Bonds

Major infrastructure improvements will aid the U.S. Virgin Islands Water and Power Authority’s finances in the coming months and years, officials said.

WAPA is under extreme financial pressure, according to board members, and its electric system revenue bonds were rated CC, before Fitch Ratings withdrew the rating in December.

The Federal Emergency Management Agency approved funding the replacement of the authority’s often non-functional electric meters for residential and institutional customers, the board announced at its meeting Thursday. The agency has promised $138 million to cover the full costs of replacing them.

Installation and operation of Wärtsilä generation, like this one received in 2021, will help WAPA lower its operating costs, a WAPA professional said.

The authority had been operating a newly installed battery with a 9-megawatt capacity in St. Thomas since Aug. 16, which has prevented outages by covering demand peaks, WAPA Director of Project Management Chavanté Marsh-Bultes told the board.

The new battery is part of Phase II of what WAPA calls the Wärtsilä project, after the name of the provider of the battery and power generation units. Wärtsilä provided four units in the first phase and is providing three more in the second phase.

The U.S. Housing and Urban Development Department is paying for the units.

The new units are expected to operate 95% of the time on propane and 5% on light fuel oil, which should save the utility money, since they are cheaper than the diesel used by many of the existing units.

“The completion of the Wärtsilä phase II project will have a significant impact on operational savings, putting us on a path to recovery and will greatly enhance energy reliability with the smaller, more efficient units,” said WAPA CEO Karl Knight. Marsh-Bultes said she expected the new units would be operating in the Robert Harley Power Plant in St. Thomas by December.

WAPA currently has a roughly $5 million monthly operating loss, Knight said.

WAPA plans two major power generation replacement projects in the next few years, in addition to the Wärtsilä units, Interim Chief Operating Officer for Electricity Ashley Bryan said.

FEMA has agreed to fully fund the replacement of power generation units 14 and 15 at the Harley power plant. The units date to the 1940s and 1950s. Unit 14 has not worked for several years and unit 15 has been unreliable and can’t be fueled with propane.

FEMA has also promised to pay for 50% of the cost for maintenance and repairs on Unit 23 on St. Thomas, Bryan said.

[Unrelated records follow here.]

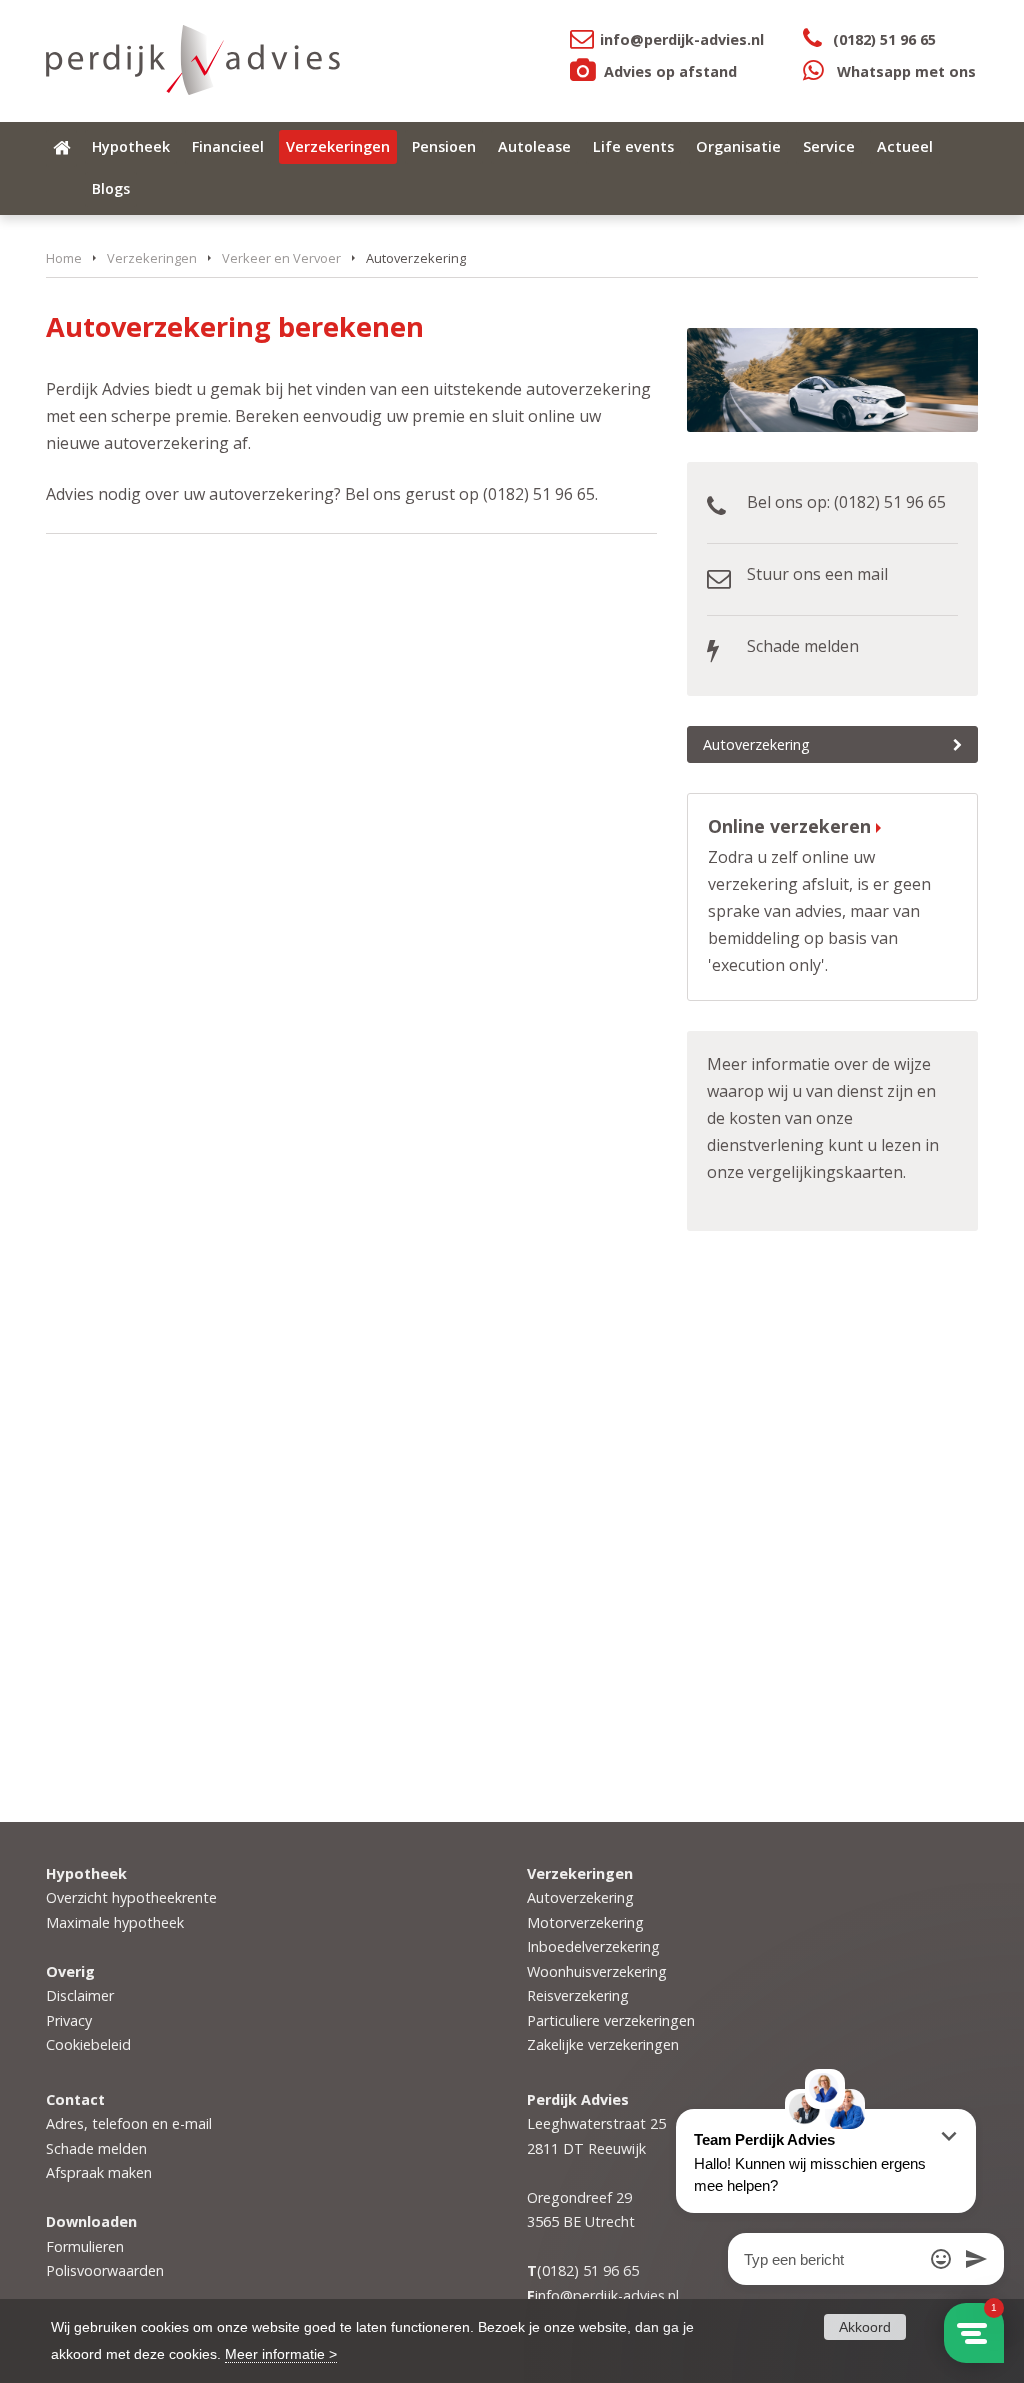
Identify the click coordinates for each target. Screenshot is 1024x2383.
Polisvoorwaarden (105, 2270)
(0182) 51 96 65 (884, 39)
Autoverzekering (756, 744)
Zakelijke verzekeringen (603, 2044)
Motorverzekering (585, 1922)
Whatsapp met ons (906, 71)
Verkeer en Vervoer (281, 258)
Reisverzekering (578, 1995)
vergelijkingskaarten (825, 1172)
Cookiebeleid (88, 2044)
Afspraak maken (99, 2172)
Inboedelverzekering (593, 1946)
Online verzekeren (789, 826)
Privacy (69, 2020)
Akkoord (865, 2327)
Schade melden (803, 646)
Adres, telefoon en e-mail (129, 2123)
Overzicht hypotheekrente (131, 1897)
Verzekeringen (152, 258)
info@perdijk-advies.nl (682, 39)
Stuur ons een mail (817, 574)
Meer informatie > (281, 2354)
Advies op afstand (670, 71)
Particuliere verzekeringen (611, 2020)
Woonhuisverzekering (597, 1971)
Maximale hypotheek (115, 1922)
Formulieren (85, 2246)
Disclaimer (80, 1995)
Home (64, 258)
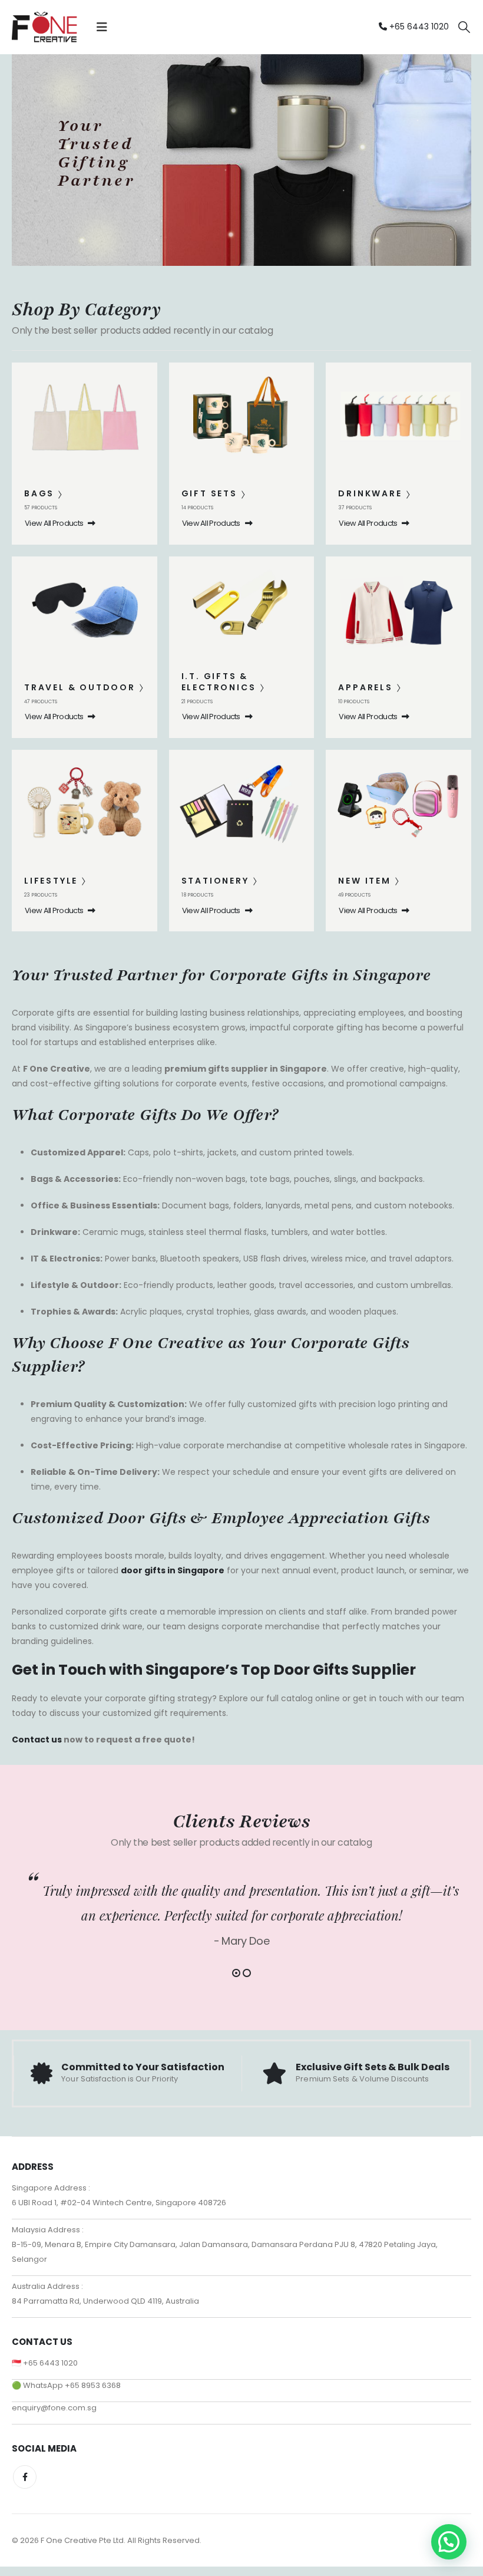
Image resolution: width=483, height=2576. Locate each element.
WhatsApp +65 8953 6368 (72, 2385)
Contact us (37, 1739)
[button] (102, 27)
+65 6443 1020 (418, 26)
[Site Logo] (44, 27)
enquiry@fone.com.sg (54, 2407)
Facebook (25, 2477)
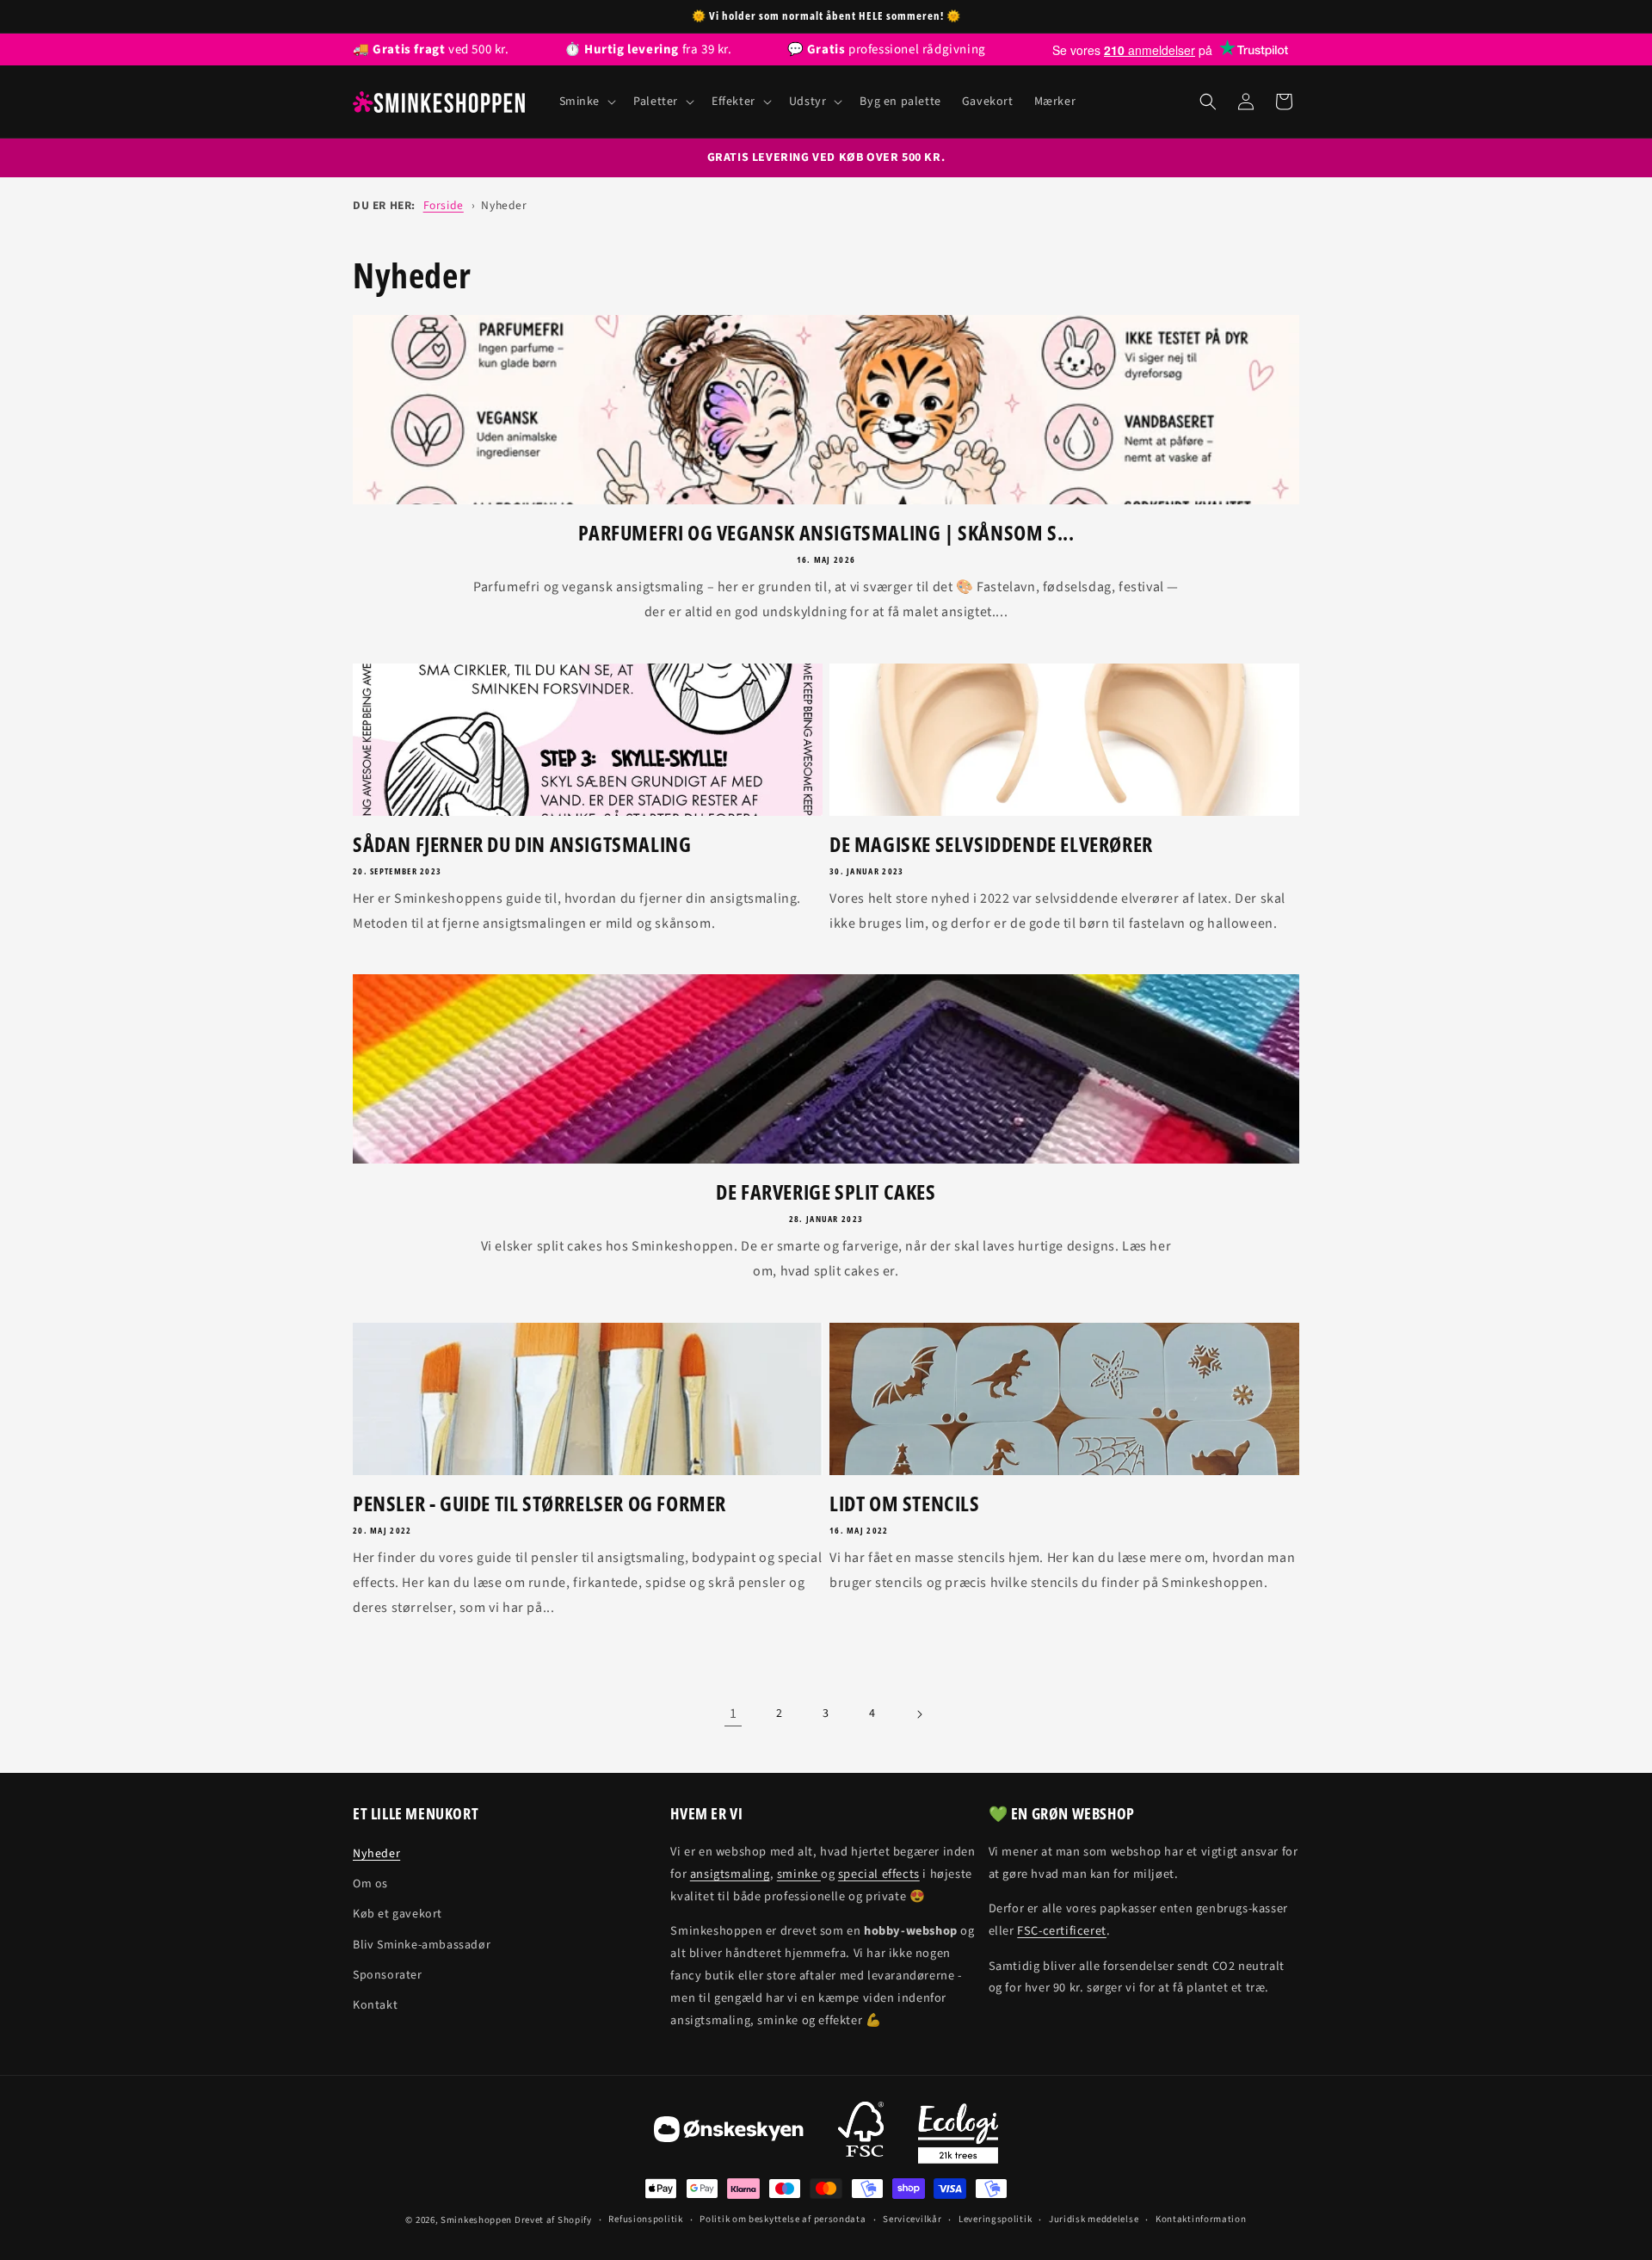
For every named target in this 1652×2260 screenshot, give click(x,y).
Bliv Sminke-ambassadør (421, 1945)
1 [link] (733, 1713)
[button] (586, 101)
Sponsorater (387, 1975)
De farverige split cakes (825, 1191)
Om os (370, 1884)
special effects (879, 1874)
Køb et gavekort (397, 1914)
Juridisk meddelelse (1093, 2219)
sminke (799, 1874)
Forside (443, 205)
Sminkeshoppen (476, 2220)
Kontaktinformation (1201, 2219)
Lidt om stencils (904, 1503)
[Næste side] (919, 1714)
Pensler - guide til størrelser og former (539, 1503)
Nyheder (504, 205)
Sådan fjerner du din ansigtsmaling (522, 844)
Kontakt (375, 2005)
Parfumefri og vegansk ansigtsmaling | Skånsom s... (826, 532)
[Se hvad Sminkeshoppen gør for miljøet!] (958, 2133)
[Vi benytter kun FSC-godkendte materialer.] (861, 2133)
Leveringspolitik (995, 2219)
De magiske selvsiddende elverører (991, 844)
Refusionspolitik (645, 2219)
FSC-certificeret (1061, 1931)
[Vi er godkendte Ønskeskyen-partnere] (729, 2133)
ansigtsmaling (730, 1874)
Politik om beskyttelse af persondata (783, 2219)
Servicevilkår (912, 2219)
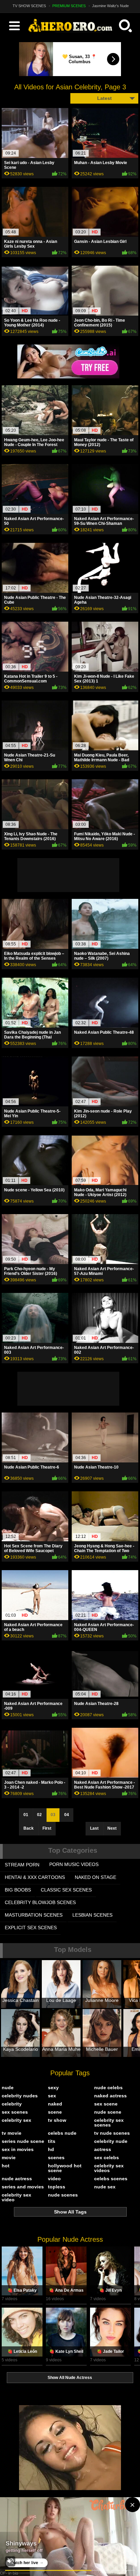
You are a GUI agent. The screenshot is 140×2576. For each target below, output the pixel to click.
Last (94, 1828)
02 (39, 1814)
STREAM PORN (22, 1864)
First (46, 1828)
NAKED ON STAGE (95, 1877)
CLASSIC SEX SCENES (66, 1890)
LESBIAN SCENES (92, 1915)
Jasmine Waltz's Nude (110, 6)
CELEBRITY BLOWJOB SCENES (40, 1902)
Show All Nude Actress (70, 2377)
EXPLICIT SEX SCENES (31, 1927)
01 (25, 1814)
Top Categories (72, 1850)
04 (66, 1814)
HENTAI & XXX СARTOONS (35, 1877)
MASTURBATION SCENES (34, 1915)
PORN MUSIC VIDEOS (74, 1864)
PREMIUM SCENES (69, 6)
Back (28, 1828)
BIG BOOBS (18, 1890)
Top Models (72, 1949)
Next (112, 1828)
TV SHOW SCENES (29, 6)
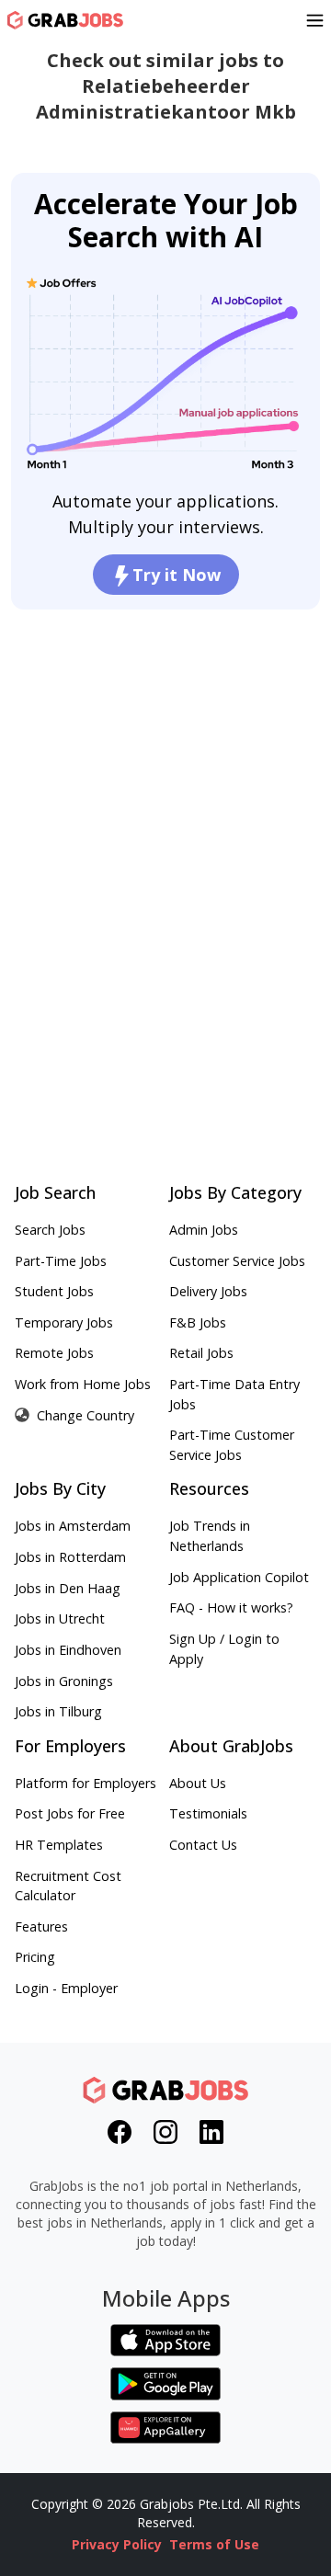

Ultimately, St. Thomas will see an essentially all new generation fleet, she said.

WAPA plans for the southern island of St. Croix is “much larger,” Bryan said. WAPA plans to replace six electric generators, boilers and other features of the island’s Richmond Power Plant.

The authority is currently working on a fixed-cost and scope alignment, to determine the size of and what the FEMA grant will cover.

Knight said he expected the upgrades to St. Thomas to be completed in a “much shorter time period” than the rebuild of the Richmond plant. WAPA also hopes to put in a battery in St. John.

The work in St. Thomas is expected to cost about $130 million and the work in St. Croix is expected to cost about $600 million, Bryan said, with FEMA grants covering nearly all of it.

“In the next couple of years, it’s going to be a very different WAPA with the support of the federal government, all the grants they have provided to us,” Bryan said.

In other developments, the board approved a new term sheet for the conversion of 2022 bond anticipation notes to 2024 BANs. The board also approved a one-year extension of a Banco Popular credit facility.